Swap "Manual Input" for "Settings" in everything from the line containing "You are a GUI" down to the line containing "The width and", leaving all else unchanged. Give back only those lines.

⟨

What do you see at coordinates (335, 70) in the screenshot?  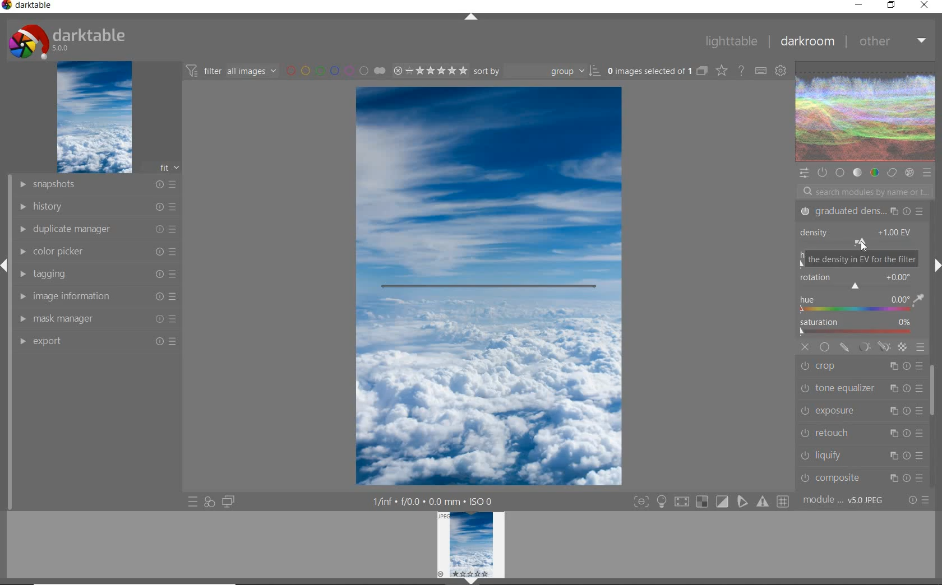 I see `FILTER BY IMAGE COLOR LABEL` at bounding box center [335, 70].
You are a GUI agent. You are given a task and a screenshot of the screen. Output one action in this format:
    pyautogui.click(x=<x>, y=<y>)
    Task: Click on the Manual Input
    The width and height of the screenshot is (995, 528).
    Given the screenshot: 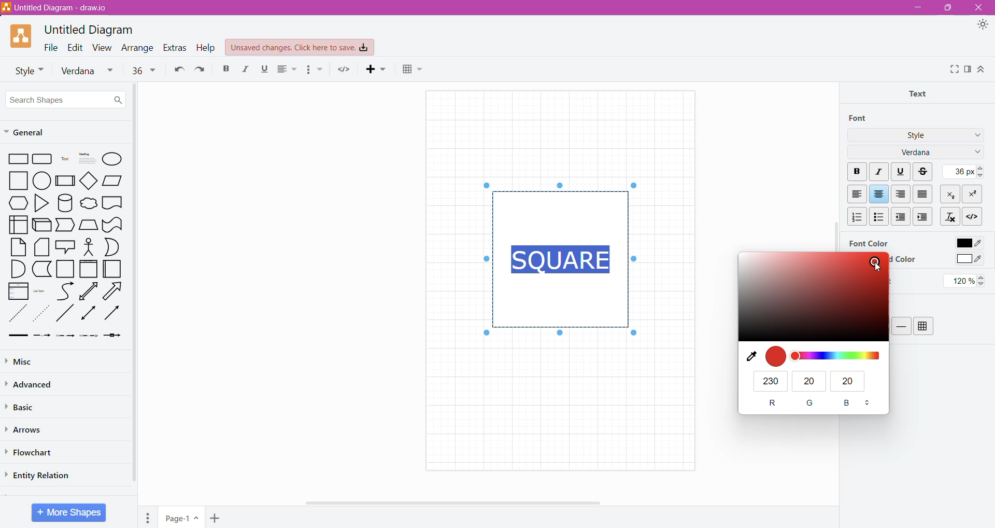 What is the action you would take?
    pyautogui.click(x=88, y=225)
    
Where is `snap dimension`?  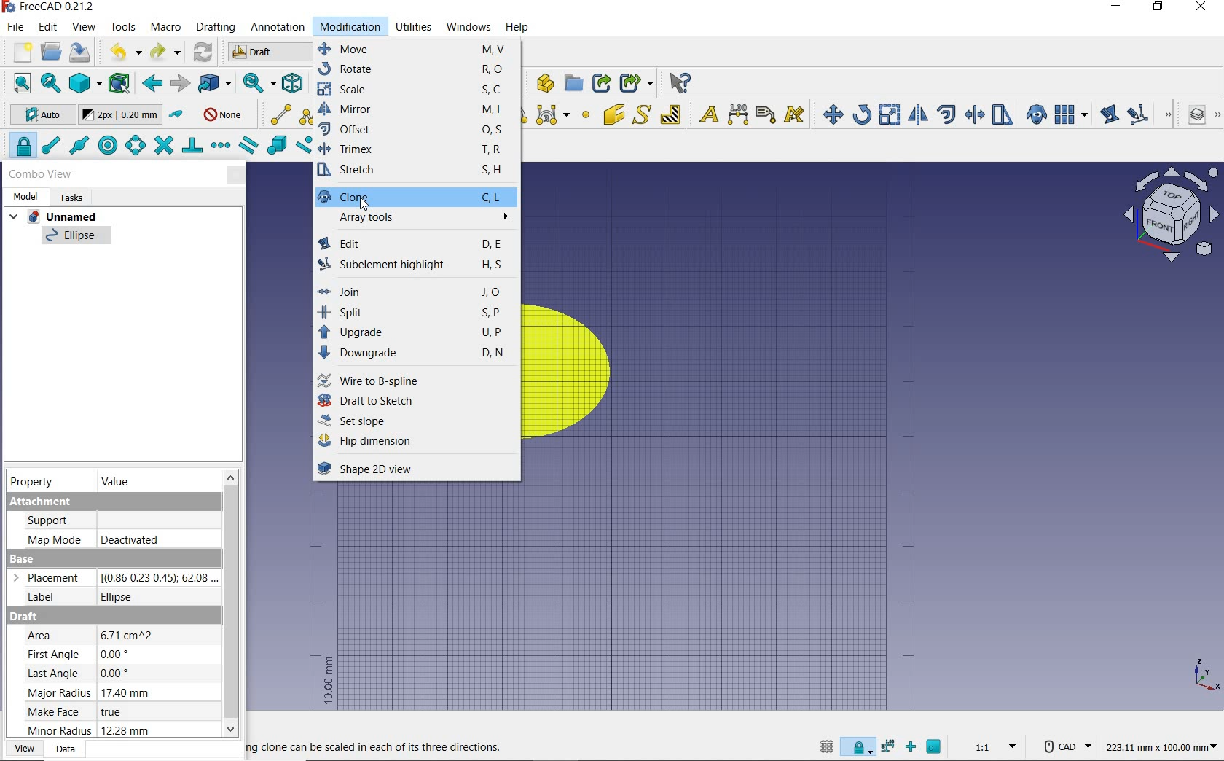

⟩

**Result of this exercise:**
You are a GUI agent. You are given a task and a screenshot of the screen. Output one action in this format:
    pyautogui.click(x=<x>, y=<y>)
    Task: Click on the Settings
    The width and height of the screenshot is (995, 528).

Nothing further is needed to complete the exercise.